[Saved entries]
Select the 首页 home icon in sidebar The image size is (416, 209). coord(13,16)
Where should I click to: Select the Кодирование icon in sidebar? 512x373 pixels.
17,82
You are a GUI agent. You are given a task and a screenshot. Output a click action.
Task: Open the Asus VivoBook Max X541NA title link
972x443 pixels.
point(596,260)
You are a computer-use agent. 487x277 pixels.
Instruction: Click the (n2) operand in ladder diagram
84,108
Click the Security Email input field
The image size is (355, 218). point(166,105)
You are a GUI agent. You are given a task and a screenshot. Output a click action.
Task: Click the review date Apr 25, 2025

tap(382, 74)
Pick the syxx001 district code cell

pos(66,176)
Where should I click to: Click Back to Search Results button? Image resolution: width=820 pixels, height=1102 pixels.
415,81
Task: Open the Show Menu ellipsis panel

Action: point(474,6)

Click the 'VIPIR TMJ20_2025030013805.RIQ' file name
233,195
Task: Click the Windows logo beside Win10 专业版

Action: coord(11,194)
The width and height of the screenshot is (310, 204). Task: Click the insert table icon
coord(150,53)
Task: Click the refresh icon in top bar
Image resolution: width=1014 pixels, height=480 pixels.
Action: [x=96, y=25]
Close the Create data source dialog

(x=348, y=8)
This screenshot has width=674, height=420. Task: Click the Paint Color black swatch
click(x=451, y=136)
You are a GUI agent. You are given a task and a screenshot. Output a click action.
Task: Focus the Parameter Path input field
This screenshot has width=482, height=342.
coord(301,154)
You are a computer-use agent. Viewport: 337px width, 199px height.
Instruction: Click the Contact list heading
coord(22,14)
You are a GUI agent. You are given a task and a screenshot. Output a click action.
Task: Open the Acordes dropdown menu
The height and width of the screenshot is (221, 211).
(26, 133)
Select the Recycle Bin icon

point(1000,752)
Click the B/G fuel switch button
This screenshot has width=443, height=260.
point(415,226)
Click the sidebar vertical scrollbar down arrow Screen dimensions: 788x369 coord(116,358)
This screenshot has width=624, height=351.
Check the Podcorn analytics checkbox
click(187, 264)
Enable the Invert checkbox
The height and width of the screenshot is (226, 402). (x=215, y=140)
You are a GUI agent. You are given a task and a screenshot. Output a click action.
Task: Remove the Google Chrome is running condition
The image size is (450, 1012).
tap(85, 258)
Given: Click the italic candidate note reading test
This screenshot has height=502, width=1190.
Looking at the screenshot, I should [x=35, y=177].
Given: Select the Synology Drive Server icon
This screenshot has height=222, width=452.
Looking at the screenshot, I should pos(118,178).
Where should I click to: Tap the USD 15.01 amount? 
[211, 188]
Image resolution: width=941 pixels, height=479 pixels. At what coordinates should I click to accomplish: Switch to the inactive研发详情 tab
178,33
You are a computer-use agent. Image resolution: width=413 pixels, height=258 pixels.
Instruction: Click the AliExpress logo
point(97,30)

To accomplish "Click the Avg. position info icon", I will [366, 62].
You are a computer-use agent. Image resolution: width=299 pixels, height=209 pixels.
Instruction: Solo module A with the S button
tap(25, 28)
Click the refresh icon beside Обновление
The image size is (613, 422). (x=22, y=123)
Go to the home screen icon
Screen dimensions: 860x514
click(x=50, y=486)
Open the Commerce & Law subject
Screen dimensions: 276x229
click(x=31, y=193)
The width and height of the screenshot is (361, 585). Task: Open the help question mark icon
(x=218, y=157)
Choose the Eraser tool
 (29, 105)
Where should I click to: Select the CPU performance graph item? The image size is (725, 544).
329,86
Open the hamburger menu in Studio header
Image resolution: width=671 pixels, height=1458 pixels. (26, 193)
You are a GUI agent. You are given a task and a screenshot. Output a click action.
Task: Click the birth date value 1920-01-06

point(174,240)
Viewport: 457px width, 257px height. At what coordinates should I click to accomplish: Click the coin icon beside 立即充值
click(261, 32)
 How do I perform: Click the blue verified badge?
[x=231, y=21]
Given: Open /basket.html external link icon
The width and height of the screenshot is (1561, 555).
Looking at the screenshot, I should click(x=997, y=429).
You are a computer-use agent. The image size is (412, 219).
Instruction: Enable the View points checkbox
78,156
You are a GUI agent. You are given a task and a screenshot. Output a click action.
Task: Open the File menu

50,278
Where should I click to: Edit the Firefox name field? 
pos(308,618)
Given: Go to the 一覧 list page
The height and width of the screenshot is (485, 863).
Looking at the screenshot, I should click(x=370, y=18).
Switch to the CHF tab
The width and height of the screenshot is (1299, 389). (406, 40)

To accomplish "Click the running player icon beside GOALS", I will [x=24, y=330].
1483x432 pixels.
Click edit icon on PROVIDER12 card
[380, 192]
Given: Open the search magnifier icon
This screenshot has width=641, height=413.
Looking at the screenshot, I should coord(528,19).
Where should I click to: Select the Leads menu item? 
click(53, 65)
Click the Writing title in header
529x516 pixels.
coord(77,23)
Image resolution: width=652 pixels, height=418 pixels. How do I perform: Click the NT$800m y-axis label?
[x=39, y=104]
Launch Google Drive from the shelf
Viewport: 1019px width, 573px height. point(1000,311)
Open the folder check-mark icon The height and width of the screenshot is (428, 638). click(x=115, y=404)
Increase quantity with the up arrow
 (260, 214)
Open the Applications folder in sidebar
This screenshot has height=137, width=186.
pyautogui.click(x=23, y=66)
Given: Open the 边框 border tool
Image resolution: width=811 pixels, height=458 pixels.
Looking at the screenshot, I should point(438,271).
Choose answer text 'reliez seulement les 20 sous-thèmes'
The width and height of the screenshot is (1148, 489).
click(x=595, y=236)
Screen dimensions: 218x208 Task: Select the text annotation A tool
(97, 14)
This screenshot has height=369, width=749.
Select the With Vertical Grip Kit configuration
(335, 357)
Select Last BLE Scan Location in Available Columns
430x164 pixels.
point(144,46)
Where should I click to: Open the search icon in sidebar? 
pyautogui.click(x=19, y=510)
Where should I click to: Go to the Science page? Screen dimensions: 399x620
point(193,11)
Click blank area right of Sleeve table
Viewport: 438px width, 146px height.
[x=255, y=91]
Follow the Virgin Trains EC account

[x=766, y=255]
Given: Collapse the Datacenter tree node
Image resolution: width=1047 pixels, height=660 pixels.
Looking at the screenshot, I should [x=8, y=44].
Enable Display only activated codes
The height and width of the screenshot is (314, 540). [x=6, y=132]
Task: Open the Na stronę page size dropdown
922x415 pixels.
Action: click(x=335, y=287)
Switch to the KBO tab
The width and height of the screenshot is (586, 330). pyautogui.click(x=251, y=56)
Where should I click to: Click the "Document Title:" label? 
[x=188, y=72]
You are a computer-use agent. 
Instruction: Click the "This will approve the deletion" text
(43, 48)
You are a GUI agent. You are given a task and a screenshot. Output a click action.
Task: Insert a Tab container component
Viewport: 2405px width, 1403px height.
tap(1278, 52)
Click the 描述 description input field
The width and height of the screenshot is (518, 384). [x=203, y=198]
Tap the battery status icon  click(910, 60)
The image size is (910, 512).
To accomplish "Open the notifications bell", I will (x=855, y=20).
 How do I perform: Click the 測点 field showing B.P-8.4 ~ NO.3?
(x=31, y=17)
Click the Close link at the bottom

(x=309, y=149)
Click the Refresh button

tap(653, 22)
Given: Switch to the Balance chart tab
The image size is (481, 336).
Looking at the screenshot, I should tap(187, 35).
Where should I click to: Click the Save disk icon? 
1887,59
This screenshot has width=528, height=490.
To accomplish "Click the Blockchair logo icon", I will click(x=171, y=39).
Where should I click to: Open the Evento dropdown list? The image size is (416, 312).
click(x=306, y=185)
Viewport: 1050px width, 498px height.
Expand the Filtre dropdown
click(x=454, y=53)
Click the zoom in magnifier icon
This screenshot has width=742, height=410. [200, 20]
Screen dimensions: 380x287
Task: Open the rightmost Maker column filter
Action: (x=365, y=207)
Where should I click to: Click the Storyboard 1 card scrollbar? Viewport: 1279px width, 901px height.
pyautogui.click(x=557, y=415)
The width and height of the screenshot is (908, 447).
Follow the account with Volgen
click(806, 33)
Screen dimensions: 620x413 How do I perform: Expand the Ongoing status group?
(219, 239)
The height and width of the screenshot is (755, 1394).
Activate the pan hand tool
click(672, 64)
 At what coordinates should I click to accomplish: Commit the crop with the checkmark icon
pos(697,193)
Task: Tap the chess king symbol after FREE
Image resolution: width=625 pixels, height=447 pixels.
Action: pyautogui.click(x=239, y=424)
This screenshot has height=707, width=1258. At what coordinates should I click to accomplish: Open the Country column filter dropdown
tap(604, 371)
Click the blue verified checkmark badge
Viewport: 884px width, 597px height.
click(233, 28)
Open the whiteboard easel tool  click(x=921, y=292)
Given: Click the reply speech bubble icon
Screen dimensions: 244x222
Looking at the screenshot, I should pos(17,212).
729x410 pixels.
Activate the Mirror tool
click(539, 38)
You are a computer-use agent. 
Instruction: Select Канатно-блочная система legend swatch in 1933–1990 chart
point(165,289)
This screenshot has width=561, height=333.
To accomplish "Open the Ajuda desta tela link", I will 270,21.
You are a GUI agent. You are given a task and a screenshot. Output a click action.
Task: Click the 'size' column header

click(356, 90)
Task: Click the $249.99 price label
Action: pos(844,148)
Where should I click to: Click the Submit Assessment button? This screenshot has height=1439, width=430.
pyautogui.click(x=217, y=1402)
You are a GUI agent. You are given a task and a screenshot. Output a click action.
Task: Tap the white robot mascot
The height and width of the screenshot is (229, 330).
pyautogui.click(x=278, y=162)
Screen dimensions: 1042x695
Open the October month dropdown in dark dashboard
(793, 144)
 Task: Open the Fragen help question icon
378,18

## Your assignment
Gather up the lines containing the word "computer" from these records and copy them.

## Response
You are a computer-use agent. 487x277 pixels.
You are a computer-use agent. Viewport: 337px width, 199px height.
You are a computer-use agent. Image resolution: width=413 pixels, height=258 pixels.
You are a computer-use agent. Image resolution: width=299 pixels, height=209 pixels.
You are a computer-use agent. The image size is (412, 219).
You are a computer-use agent. 
You are a computer-use agent. 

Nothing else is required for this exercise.